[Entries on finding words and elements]
****************************************

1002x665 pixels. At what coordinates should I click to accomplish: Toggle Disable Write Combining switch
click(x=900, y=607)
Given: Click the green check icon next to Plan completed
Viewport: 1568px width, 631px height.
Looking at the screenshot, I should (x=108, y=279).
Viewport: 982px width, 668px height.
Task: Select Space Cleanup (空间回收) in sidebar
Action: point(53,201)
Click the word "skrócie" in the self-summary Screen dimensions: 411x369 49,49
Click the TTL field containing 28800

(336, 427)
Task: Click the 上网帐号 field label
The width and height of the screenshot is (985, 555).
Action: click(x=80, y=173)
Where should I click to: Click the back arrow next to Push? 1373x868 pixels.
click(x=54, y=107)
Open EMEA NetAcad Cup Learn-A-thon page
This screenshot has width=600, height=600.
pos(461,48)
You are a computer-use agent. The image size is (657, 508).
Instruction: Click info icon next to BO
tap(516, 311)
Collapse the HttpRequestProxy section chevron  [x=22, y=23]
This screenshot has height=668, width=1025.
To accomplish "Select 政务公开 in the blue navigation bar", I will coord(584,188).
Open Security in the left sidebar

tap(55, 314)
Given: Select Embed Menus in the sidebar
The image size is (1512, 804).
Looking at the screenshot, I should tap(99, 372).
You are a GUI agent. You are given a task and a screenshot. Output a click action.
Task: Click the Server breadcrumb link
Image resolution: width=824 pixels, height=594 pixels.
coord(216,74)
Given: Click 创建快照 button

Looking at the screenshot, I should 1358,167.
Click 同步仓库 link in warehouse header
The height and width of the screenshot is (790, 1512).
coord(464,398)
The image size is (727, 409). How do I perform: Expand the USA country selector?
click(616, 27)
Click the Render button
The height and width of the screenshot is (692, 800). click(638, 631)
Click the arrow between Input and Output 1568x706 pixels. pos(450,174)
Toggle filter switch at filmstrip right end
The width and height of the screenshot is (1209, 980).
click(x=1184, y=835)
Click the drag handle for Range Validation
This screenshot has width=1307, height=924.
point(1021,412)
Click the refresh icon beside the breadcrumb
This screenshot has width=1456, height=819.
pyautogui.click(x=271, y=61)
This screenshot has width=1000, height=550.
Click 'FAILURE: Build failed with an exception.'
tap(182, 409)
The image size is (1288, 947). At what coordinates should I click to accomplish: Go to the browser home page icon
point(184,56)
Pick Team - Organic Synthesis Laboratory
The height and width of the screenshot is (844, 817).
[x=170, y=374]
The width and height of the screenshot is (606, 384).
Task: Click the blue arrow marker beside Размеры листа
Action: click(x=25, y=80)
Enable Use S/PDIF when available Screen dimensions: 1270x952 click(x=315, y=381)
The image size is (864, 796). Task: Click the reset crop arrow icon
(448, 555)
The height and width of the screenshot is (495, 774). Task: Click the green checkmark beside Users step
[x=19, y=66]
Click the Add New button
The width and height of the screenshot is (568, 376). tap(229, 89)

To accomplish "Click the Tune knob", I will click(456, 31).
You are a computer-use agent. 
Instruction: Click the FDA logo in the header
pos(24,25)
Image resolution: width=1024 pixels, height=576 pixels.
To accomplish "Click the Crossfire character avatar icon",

****************************************

Objective:
Turn all the lines above into a Markdown table with the columns No. and Line, one row per line in order, leaving out the blank ones.

Written solution:
| No. | Line |
|---|---|
| 1 | 1002x665 pixels. At what coordinates should I click to accomplish: Toggle Disable Write Combining switch |
| 2 | click(x=900, y=607) |
| 3 | Given: Click the green check icon next to Plan completed |
| 4 | Viewport: 1568px width, 631px height. |
| 5 | Looking at the screenshot, I should (x=108, y=279). |
| 6 | Viewport: 982px width, 668px height. |
| 7 | Task: Select Space Cleanup (空间回收) in sidebar |
| 8 | Action: point(53,201) |
| 9 | Click the word "skrócie" in the self-summary Screen dimensions: 411x369 49,49 |
| 10 | Click the TTL field containing 28800 |
| 11 | (336, 427) |
| 12 | Task: Click the 上网帐号 field label |
| 13 | The width and height of the screenshot is (985, 555). |
| 14 | Action: click(x=80, y=173) |
| 15 | Where should I click to: Click the back arrow next to Push? 1373x868 pixels. |
| 16 | click(x=54, y=107) |
| 17 | Open EMEA NetAcad Cup Learn-A-thon page |
| 18 | This screenshot has width=600, height=600. |
| 19 | pos(461,48) |
| 20 | You are a computer-use agent. The image size is (657, 508). |
| 21 | Instruction: Click info icon next to BO |
| 22 | tap(516, 311) |
| 23 | Collapse the HttpRequestProxy section chevron  [x=22, y=23] |
| 24 | This screenshot has height=668, width=1025. |
| 25 | To accomplish "Select 政务公开 in the blue navigation bar", I will coord(584,188). |
| 26 | Open Security in the left sidebar |
| 27 | tap(55, 314) |
| 28 | Given: Select Embed Menus in the sidebar |
| 29 | The image size is (1512, 804). |
| 30 | Looking at the screenshot, I should tap(99, 372). |
| 31 | You are a GUI agent. You are given a task and a screenshot. Output a click action. |
| 32 | Task: Click the Server breadcrumb link |
| 33 | Image resolution: width=824 pixels, height=594 pixels. |
| 34 | coord(216,74) |
| 35 | Given: Click 创建快照 button |
| 36 | Looking at the screenshot, I should 1358,167. |
| 37 | Click 同步仓库 link in warehouse header |
| 38 | The height and width of the screenshot is (790, 1512). |
| 39 | coord(464,398) |
| 40 | The image size is (727, 409). How do I perform: Expand the USA country selector? |
| 41 | click(616, 27) |
| 42 | Click the Render button |
| 43 | The height and width of the screenshot is (692, 800). click(638, 631) |
| 44 | Click the arrow between Input and Output 1568x706 pixels. pos(450,174) |
| 45 | Toggle filter switch at filmstrip right end |
| 46 | The width and height of the screenshot is (1209, 980). |
| 47 | click(x=1184, y=835) |
| 48 | Click the drag handle for Range Validation |
| 49 | This screenshot has width=1307, height=924. |
| 50 | point(1021,412) |
| 51 | Click the refresh icon beside the breadcrumb |
| 52 | This screenshot has width=1456, height=819. |
| 53 | pyautogui.click(x=271, y=61) |
| 54 | This screenshot has width=1000, height=550. |
| 55 | Click 'FAILURE: Build failed with an exception.' |
| 56 | tap(182, 409) |
| 57 | The image size is (1288, 947). At what coordinates should I click to accomplish: Go to the browser home page icon |
| 58 | point(184,56) |
| 59 | Pick Team - Organic Synthesis Laboratory |
| 60 | The height and width of the screenshot is (844, 817). |
| 61 | [x=170, y=374] |
| 62 | The width and height of the screenshot is (606, 384). |
| 63 | Task: Click the blue arrow marker beside Размеры листа |
| 64 | Action: click(x=25, y=80) |
| 65 | Enable Use S/PDIF when available Screen dimensions: 1270x952 click(x=315, y=381) |
| 66 | The image size is (864, 796). Task: Click the reset crop arrow icon |
| 67 | (448, 555) |
| 68 | The height and width of the screenshot is (495, 774). Task: Click the green checkmark beside Users step |
| 69 | [x=19, y=66] |
| 70 | Click the Add New button |
| 71 | The width and height of the screenshot is (568, 376). tap(229, 89) |
| 72 | To accomplish "Click the Tune knob", I will click(456, 31). |
| 73 | You are a computer-use agent.  |
| 74 | Instruction: Click the FDA logo in the header |
| 75 | pos(24,25) |
| 76 | Image resolution: width=1024 pixels, height=576 pixels. |
| 77 | To accomplish "Click the Crossfire character avatar icon", |